MS: Absolutely. It’s the longest project, in terms of length and time, that I’ve ever written and it has informed my entire writing process from conceptualization and drafting to revision and publishing.
SK: As an assistant professor of creative writing at the University of Central Arkansas, what do you consider to be the most important elements of good writing?
MS: Respecting every part of the process and having a strong reverence for the act of revision. I use the expression “can’t see the forest for the trees” to describe writing to my students. It requires you to refine one tree, one branch, even one leaf at a time. It also requires you to zoom out and see how all of the trees create a forest as the bigger picture. There is a back and forth between these perspectives.
SK: You’ve obviously spent a lot of time with your characters. If you had the chance to meet them, what would you say to them?
MS: To some, I’d say that I’m sorry. To one I’d say, “you are beautiful.” To all, I’d say, “thank you.”
Fun and Games
Now that you’re well-acquainted with Shelly, here are some fun questions and what she had to say about them.

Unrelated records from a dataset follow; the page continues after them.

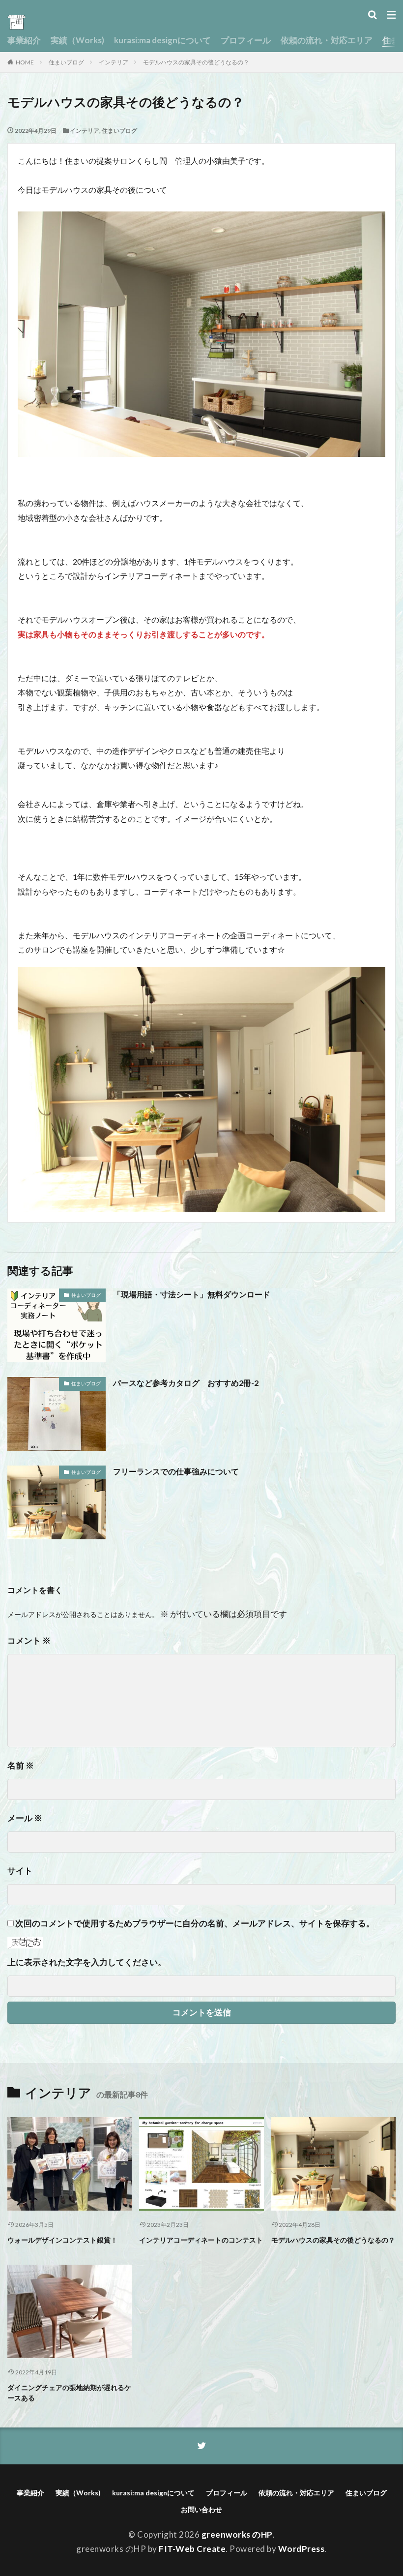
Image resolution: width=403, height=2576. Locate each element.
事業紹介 (24, 40)
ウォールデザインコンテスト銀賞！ (62, 2240)
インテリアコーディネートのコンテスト (201, 2240)
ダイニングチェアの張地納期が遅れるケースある (69, 2392)
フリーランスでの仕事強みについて (176, 1471)
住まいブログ (66, 62)
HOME (25, 62)
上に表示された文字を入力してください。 (86, 1962)
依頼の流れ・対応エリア (327, 40)
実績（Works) (77, 40)
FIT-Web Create (192, 2549)
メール (24, 1818)
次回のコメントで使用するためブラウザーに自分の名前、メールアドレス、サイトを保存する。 (194, 1923)
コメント (29, 1640)
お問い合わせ (201, 2509)
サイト (19, 1870)
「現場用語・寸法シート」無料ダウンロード (191, 1294)
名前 (20, 1765)
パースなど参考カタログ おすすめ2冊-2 (186, 1382)
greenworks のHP (237, 2534)
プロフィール (246, 40)
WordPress (301, 2549)
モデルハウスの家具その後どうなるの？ (196, 62)
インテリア (113, 62)
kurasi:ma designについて (162, 40)
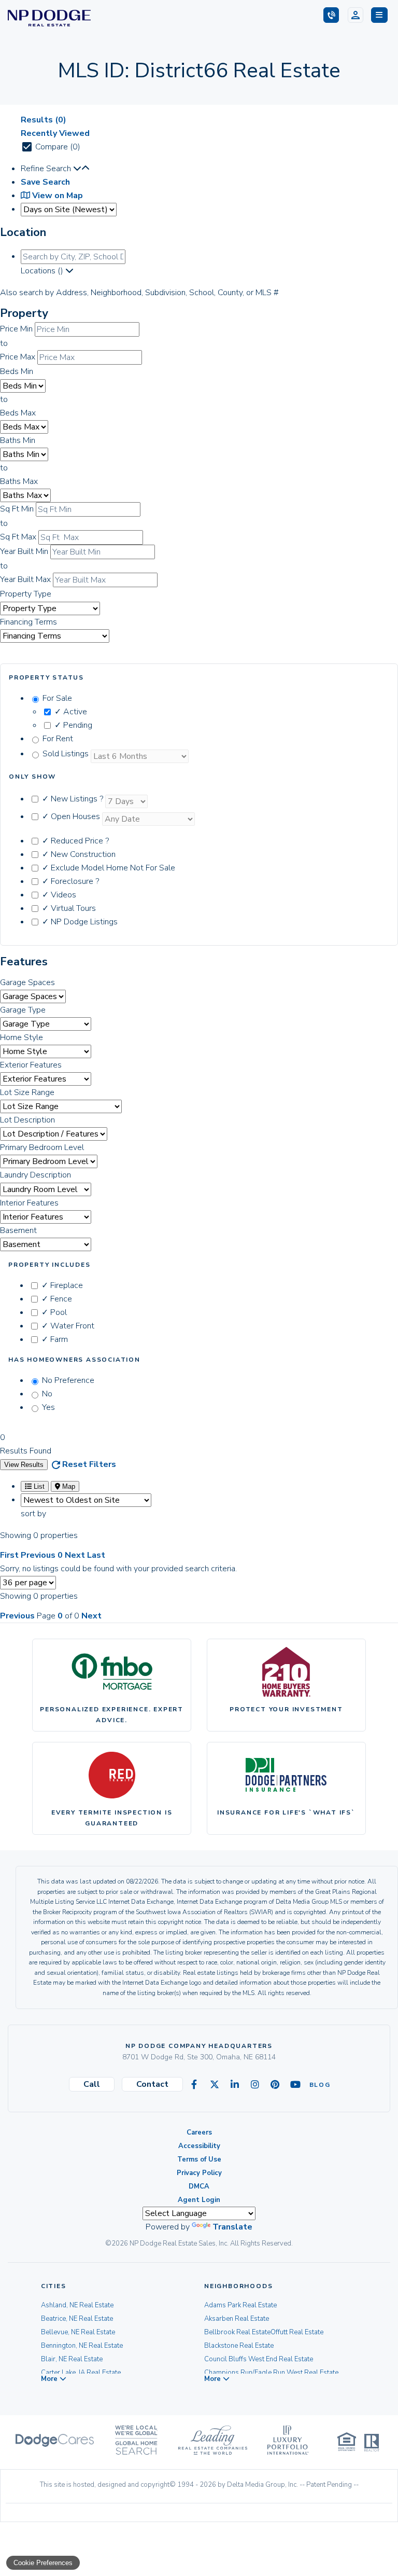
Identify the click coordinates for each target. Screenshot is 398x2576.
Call (91, 2084)
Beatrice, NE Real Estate (77, 2318)
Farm (54, 1339)
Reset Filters (89, 1464)
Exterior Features (31, 1065)
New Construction (79, 854)
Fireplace (62, 1285)
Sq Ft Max (18, 537)
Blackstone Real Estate (239, 2345)
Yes (48, 1407)
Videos (59, 895)
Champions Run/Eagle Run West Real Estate (271, 2372)
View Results (24, 1465)
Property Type (25, 594)
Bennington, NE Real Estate (82, 2345)
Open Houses (72, 816)
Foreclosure (70, 881)
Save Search (45, 182)
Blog (315, 2085)
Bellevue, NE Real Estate (78, 2332)
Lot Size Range (27, 1092)
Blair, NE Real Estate (72, 2359)
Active (70, 711)
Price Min (16, 329)
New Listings (72, 799)
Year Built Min (24, 551)
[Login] (355, 15)
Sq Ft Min (17, 509)
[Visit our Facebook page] (194, 2085)
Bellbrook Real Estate (237, 2332)
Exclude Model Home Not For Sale (108, 868)
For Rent (57, 738)
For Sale (57, 698)
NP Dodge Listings (80, 921)
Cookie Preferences (43, 2563)
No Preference (68, 1380)
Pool (54, 1312)
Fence (56, 1299)
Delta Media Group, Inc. (262, 2484)
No (47, 1394)
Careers (199, 2132)
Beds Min (16, 371)
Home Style (21, 1037)
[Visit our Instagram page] (255, 2085)
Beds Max (18, 413)
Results (43, 120)
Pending (73, 725)
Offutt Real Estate (297, 2332)
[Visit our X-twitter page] (214, 2085)
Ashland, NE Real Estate (77, 2305)
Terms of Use (199, 2159)
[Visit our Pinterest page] (275, 2085)
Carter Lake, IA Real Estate (81, 2372)
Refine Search (47, 168)
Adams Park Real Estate (240, 2305)
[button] (379, 15)
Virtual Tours (69, 908)
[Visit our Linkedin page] (235, 2085)
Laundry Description (35, 1175)
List (38, 1486)
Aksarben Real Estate (236, 2318)
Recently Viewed (55, 133)
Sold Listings (66, 753)
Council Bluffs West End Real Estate (258, 2359)
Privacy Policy (199, 2173)
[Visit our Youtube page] (295, 2085)
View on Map (56, 195)
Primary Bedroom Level (42, 1147)
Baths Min (17, 440)
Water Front (67, 1326)
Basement (18, 1230)
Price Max (17, 357)
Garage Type (23, 1010)
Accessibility (199, 2146)
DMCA (199, 2186)
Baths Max (19, 481)
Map (67, 1486)
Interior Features (29, 1203)
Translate (232, 2227)
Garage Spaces (27, 982)
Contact (152, 2084)
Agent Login (199, 2200)
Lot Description (27, 1120)
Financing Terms (28, 622)
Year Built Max (25, 579)
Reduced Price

SK: What was the book that got you into reading?
MS: That’s a hard one. My mother would probably say the Dick and Jane readers that she used to teach my older brother to read. I’m three years younger so I was reading fairly early. I remember my favorite book being a little children’s affirmation book about being special and it ended with a mirror in the back and saying that I was beautiful. I can’t think of the title but I loved reading that book and how it made me feel. But mostly, as a librarian’s child who spent every day in the library reading, asking me to name one book that started it all is probably like asking a child of a musician to name one song that started their singing. It simply has always been books.
SK: If you could choose an author, dead or alive, to take a writing class with who would it be?
MS: Toni Morrison.
SK: If you could write a spin-off about one side character from everyman, who would you pick?
MS: Nelle.
SK: If you could know the absolute truth to one question what would you ask?
MS: Are we living in a multiverse?
SK: What ridiculous thing has someone tricked you into believing or doing?
MS: This is a hard one because I’m pretty gullible at times.
Let me think. There was that time I got tricked into believing that I needed to purify myself in the waters of Lake Minnetonka.
Or when I had to pretend that I wasn’t the prince of Zamunda and took a job at McDowell’s Restaurant to find a woman who would love me for myself and not my riches.
Or maybe it was when I loaned Deebo my bike…
SK: What are your book recommendations?
MS: Secret Lives of Church Ladies, Deesha Philyaw
The Prophets, Robert Jones, Jr.
Black from the Future, ed. Stephanie Allen and Lauren Cherelle
Saving Ruby King, Catherine West
Heavy, Kiese Laymon
Pym, Mat Johnson
Her, Cherry Muhanji
everyman
Eve Mann is on a quest to discover her identity, name, people, and home. Eve arrives in Ideal, Georgia, searching for answers regarding her mother who died during childbirth, and the father she never knew. everyman is a multigenerational story that takes the reader all the way back to the turn of the twentieth century right in the middle of a Great Migration when Black people are fleeing to the North. Then we watch Eve come of age in Chicago before she decides to travel to Ideal, Georgia to find her identity.
Follow Eve’s genealogy in this story about identity and the various meanings of love, how we love and whom we love.
M Shelly Conner is currently an assistant professor of creative writing at the University of Central Arkansas. She is also the creator of the Quare Life web series, the executive director of Quare Square Collective, Inc., and the curator of the dapperqueer website Dappervista.com. She now lives in Arkansas with her wife and dog, Whiskey on their homestead.